I was able to find the solution from this stack overflow answer. The question was asked to remove the whitespace in a string but keep the whitespace between the words. A similar issue that I have as I want to keep the whitespace in the addresses so it still makes sense.

seprated_address = ' '.join(address_of_bookstore.text.split())
image015.png

I added the prints statements saying the 'Bookstore name: ' and 'address_of_bookstore: ' to make the output clearer.

I tried different solution earlier where I used str.replace to remove all the whitespace from the address variable, but this made the addresses unreadable. One of the major issues that it had that it deleted the space between the postcodes which is hard to add back as it just a string of numbers and letters.

By adding a few newline statements when writing the text file and the print statements for the output, the format is significantly improved:

image017.png
image019.png


Now I have the format of the address fixed. I want to convert the text file into a CSV for the dataset. Or simply change the python file opener to write CSV files instead of text files.

If I want to make a CSV file using this data. Like I mentioned earlier I need to adjust how the file is written. CSV files are written by rows. So the ‘Bookstore name:  ’ and ‘Bookstore_address: ’ strings will need to go. As the CSV file will count them as data entries. The best move is for the strings to the top row and use them as column names. The ‘Bookstore_address: ’ string may have to be adjusted as the addresses themselves have commas between them making separate columns in a CSV file. I may change spilt the string into street name, town, postcode. As this is the order of the address inside the data.

Here is the file writer adjusted to make csv files:

And the produced dataset:

image021.png

As we can see it worked very well. I just need to adjust the quoting setting for the file, so the quote marks on the file can be removed.

Also, I need to add a way that it can scrape the rest of the pages. As this dataset is based on the first page on the website. When looking at the URL for the other pages a small addition is added to the end of the URL:

image023.png

The page/2 is added. When moving to the other pages the number only changes. For example, page/3 and page/5. Using this knowledge, I need to create a loop with increasing the number at the end of the link.
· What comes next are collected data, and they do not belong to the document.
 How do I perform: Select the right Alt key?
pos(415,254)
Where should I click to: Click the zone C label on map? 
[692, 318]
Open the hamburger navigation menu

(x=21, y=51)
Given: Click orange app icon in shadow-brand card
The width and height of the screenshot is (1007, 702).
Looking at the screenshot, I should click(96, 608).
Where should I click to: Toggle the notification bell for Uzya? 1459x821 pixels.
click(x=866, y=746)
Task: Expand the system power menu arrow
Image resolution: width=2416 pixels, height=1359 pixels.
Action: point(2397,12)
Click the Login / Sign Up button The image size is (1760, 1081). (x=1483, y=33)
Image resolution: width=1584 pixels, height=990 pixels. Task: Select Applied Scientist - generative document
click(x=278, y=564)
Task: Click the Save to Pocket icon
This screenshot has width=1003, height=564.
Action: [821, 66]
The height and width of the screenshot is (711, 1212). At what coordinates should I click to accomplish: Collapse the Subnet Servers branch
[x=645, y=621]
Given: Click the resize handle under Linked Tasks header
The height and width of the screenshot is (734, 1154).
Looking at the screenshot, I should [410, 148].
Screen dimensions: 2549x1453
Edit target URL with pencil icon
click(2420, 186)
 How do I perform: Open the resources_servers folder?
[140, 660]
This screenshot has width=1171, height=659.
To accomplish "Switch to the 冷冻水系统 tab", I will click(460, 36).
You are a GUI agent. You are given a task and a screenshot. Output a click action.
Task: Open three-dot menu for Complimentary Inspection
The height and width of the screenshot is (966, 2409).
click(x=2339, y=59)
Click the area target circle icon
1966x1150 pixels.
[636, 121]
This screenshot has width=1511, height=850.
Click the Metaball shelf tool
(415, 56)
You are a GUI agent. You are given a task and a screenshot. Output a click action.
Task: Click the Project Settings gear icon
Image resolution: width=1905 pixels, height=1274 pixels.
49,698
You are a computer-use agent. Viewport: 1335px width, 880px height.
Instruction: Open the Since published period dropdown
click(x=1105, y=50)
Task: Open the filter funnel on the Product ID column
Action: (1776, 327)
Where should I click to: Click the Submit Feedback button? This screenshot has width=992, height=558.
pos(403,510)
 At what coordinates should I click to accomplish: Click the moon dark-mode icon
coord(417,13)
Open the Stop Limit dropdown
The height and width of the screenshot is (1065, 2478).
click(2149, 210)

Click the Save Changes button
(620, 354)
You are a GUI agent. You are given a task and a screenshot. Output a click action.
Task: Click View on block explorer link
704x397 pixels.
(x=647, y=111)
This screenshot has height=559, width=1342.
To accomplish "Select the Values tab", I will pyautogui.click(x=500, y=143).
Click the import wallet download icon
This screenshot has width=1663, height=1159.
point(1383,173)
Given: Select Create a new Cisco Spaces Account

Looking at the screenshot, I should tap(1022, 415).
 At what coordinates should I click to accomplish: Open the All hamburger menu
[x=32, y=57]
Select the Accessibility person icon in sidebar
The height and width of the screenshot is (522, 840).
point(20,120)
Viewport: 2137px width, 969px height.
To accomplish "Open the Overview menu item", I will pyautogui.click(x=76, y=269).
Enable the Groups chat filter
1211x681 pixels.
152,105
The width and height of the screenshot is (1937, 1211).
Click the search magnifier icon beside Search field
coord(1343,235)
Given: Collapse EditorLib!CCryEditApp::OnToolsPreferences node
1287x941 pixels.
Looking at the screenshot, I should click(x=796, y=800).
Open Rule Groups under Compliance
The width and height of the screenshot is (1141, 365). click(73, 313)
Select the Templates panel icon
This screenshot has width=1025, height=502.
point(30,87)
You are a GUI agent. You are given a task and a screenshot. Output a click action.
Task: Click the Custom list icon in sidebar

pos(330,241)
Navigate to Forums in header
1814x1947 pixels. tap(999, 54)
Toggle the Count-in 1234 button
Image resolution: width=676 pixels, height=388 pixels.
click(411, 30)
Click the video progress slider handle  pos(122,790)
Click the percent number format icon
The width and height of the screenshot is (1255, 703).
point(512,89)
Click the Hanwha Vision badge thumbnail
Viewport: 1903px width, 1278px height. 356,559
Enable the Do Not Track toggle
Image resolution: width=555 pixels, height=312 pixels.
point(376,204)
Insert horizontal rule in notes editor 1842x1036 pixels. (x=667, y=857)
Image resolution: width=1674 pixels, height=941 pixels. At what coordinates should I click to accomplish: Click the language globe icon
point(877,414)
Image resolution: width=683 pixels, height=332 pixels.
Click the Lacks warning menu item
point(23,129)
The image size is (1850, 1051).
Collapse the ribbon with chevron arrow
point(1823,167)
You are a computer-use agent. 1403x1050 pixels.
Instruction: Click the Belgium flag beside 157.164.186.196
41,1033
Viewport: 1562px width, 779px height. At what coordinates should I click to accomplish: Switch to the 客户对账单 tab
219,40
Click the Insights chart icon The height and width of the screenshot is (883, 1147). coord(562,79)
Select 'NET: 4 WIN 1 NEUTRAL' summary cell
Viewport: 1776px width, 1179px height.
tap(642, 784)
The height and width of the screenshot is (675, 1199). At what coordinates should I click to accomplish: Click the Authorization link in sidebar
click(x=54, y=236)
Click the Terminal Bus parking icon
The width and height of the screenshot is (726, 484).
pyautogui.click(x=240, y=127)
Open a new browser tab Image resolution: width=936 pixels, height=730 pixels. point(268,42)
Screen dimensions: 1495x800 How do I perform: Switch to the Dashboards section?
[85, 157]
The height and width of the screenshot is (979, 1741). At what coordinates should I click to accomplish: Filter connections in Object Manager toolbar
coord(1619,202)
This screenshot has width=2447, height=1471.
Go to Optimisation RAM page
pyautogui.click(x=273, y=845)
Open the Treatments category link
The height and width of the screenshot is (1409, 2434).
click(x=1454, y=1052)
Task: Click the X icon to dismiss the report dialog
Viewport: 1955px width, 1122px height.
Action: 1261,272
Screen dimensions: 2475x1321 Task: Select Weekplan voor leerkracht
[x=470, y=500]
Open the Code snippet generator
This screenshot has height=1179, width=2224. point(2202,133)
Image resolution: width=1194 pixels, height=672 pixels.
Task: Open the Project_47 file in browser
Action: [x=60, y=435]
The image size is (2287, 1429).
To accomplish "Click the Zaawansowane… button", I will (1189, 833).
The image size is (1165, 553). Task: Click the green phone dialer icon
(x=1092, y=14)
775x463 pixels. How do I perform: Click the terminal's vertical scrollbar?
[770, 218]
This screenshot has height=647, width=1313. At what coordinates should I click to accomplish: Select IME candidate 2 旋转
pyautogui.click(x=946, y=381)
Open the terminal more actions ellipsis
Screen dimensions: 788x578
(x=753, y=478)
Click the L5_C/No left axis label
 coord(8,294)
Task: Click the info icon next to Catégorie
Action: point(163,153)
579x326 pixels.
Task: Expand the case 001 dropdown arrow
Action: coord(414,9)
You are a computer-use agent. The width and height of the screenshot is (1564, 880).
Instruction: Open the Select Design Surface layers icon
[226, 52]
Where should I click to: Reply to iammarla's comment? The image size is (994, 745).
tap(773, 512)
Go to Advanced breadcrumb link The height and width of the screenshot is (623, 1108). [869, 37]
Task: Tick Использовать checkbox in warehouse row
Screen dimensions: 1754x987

I used some of the code design from this blog post.

I made a list of a number going up to 15 (As this is the number of pages in the website.) It gets to turn into a string so it can be used to attach to the URL. Afterwards, a loop is made iterating through the list, inside the list a request is made to the website. A ‘/page/’ string is added at end of the URL so afterwards the page number can be added.

Below that, an if statement checking if the request gives a successful status code. If not, then a message will be printed. Afterwards a 10-second delay before moving with the rest of the code. This is done so the scraper does not overwhelm the servers and get my IP address banned.

The CSV file produce only showed the last page. This is likely because the CSV writer is inside the page loop to it resets itself each time there is a new page.

image024.png

Now I moved the CSV writer outside of the loop, all the data is now in the CSV file:

image027.png

While going through the CSV file. I noticed that the column names were written into the file multiple times.

image028.png

I think the problem is where the CSV writer of the column names is placed. There are placed inside the loop of the pages. As they were not moved when I adjust the file writer.

 

After making changes the issue is fixed:

image030.png







Tobi Olabode